Everyday I see the support our wounded warriors receive because of their selfless sacrifice to our country. I think this is amazing and really think that there should be a lot more! I don't however see much support for the spouses, except for the support we give one another and the couple of organizations there for them like Operation Homefront's Wounded Warrior Wives. I am here to tell you that the spouses and families of these heroes are towing the line every single day. They are sacrificing enormous amounts to love and support their wounded warrior who is generally seen as a hero. Well in this spouse's eyes, the family members are heroes too. They deserve just as much support and respect as the wounded warrior receives. Many of us have given up so much of our own needs, dreams, and careers, in order to take care of our wounded warrior. Why then, are we the bad guys when anything goes wrong? Is it because we are the one not injured? Or, is it because we didn't sacrifice for our nation? Is it because we are not a hero protecting our freedoms? Well, I can tell you this for sure. If it weren't for the love and support from the families at home, these soldiers would not be able to do what they do for our country. Therefore, soldiers and their families should be given the same respect and support they all deserve.
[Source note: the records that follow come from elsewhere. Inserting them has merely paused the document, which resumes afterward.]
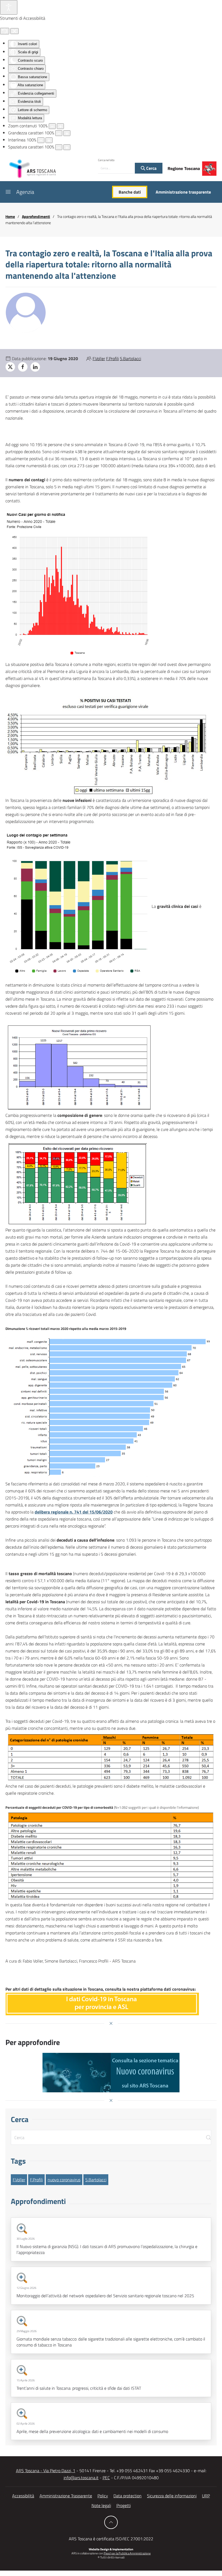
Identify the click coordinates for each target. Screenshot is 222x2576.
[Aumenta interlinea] (49, 140)
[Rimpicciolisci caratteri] (58, 133)
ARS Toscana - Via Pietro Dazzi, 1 (45, 2470)
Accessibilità (23, 2495)
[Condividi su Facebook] (23, 367)
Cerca (150, 168)
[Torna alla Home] (32, 168)
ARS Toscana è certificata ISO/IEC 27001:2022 (111, 2538)
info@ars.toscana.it (81, 2477)
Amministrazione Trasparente (66, 2495)
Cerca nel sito (106, 160)
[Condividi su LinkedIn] (35, 367)
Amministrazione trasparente (183, 192)
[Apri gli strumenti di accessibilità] (8, 7)
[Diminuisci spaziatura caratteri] (58, 147)
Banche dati (130, 192)
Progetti (123, 2505)
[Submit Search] (208, 2137)
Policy (102, 2495)
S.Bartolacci (130, 358)
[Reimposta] (4, 31)
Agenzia (25, 192)
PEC (106, 2477)
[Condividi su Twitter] (10, 367)
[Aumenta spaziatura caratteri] (66, 147)
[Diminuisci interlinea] (40, 140)
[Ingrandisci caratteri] (66, 133)
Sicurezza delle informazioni (172, 2495)
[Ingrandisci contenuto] (60, 126)
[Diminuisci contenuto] (52, 126)
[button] (8, 192)
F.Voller (99, 358)
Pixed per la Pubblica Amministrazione (127, 2553)
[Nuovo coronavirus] (111, 2072)
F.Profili (112, 358)
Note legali (101, 2505)
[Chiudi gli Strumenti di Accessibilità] (14, 31)
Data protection (127, 2495)
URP (206, 2495)
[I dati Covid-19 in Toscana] (102, 2003)
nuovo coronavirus (64, 2179)
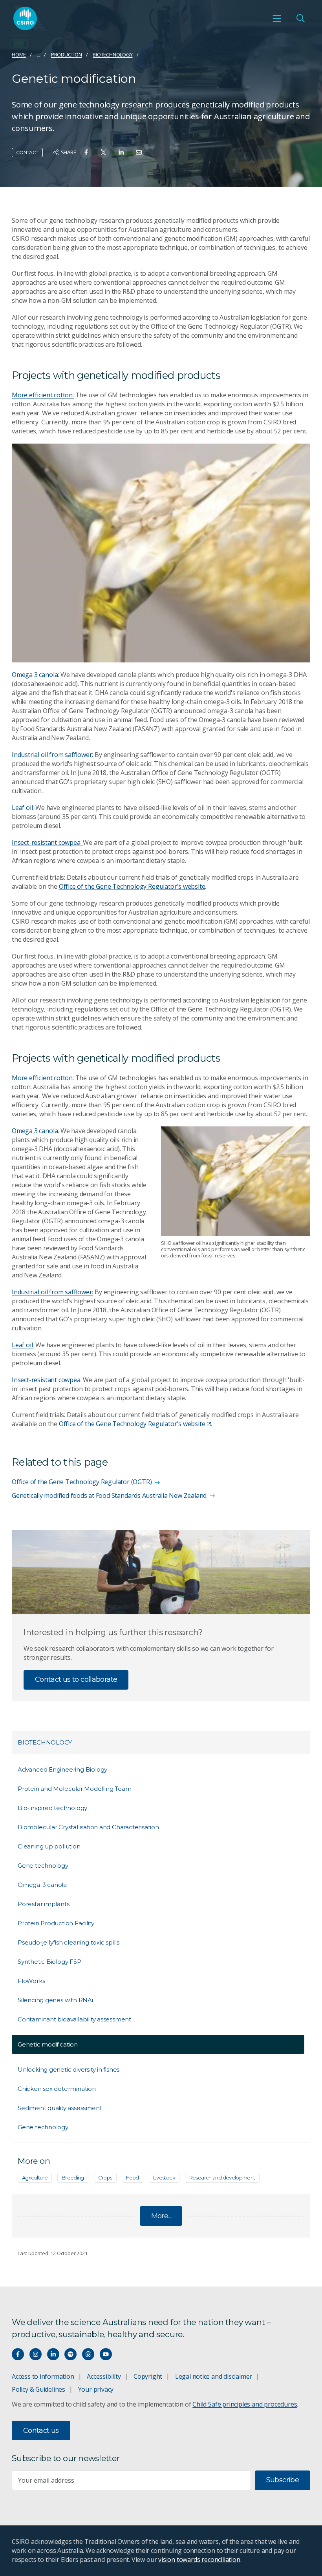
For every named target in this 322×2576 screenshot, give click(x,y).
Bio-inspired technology (52, 1808)
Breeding (73, 2177)
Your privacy (95, 2389)
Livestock (164, 2177)
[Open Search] (300, 18)
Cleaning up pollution (49, 1846)
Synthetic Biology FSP (49, 1961)
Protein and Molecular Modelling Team (74, 1788)
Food (132, 2177)
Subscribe (282, 2480)
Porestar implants (43, 1904)
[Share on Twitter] (103, 152)
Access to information (43, 2376)
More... (161, 2216)
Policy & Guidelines (38, 2389)
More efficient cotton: (43, 395)
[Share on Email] (139, 152)
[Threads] (88, 2354)
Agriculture (35, 2177)
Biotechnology (112, 54)
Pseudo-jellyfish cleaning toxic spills (68, 1942)
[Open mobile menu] (277, 18)
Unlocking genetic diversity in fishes (68, 2069)
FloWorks (31, 1981)
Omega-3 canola (42, 1884)
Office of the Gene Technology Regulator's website (132, 886)
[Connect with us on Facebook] (18, 2354)
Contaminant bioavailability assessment (74, 2019)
Personally, I have felt this judgement from some of the people at the program my husband is currently at. The 20th of this month will make his 4 month anniversary there and up until last week, I had not received one bit of communication from anyone there other than my husband. (And that communication was simply a phone call to my cell phone when his counselor wanted to have a marriage counseling session right then, on the phone, with no consideration as to what I had going on.) I understand that they want him to regain his independence, and so do I. I understand that for this to happen he has to really step up to the plate and I have to let him. However, I don't think this justifies no communication for the spouse who has been there for him 24/7 for the last 3 years! I felt it when I was there helping him settle in but I just couldn't exactly put my finger on what it was. Well, I figured it out. They really have become very jaded when it comes to spouses. I recently had a conversation with a volunteer there whom we have become very good friends with and she shed some light on it for me. She explained that it is very seldom that they have a guy come through with a supportive wife. If they are still married, they rarely have a spouse who is still there for the right reasons. Therefore, they really do not communicate with anyone other than the wounded warrior. However, they do offer counseling for couples and families, but other than this it really is all on the warrior to convey anything.
Because of this jaded perspective on spouses, I have felt the stigma. I must say that it is not a good feeling and it really makes me feel for those spouses who have made the difficult decision that in order to take care of themselves, they could not stay in their marriage. After all, anyone who knows anything about being a caregiver knows that in order to be a caregiver, we must first take care of ourselves. Please then, do not judge those who have to leave a marriage in order to do this. It's not an easy decision either way, and neither choice deserves judgement. Or, if a spouse is simply venting about their husband/wife, do not just assume that it must be the spouse's fault and never the fault of the veteran. As with all of life, it is still a two way street!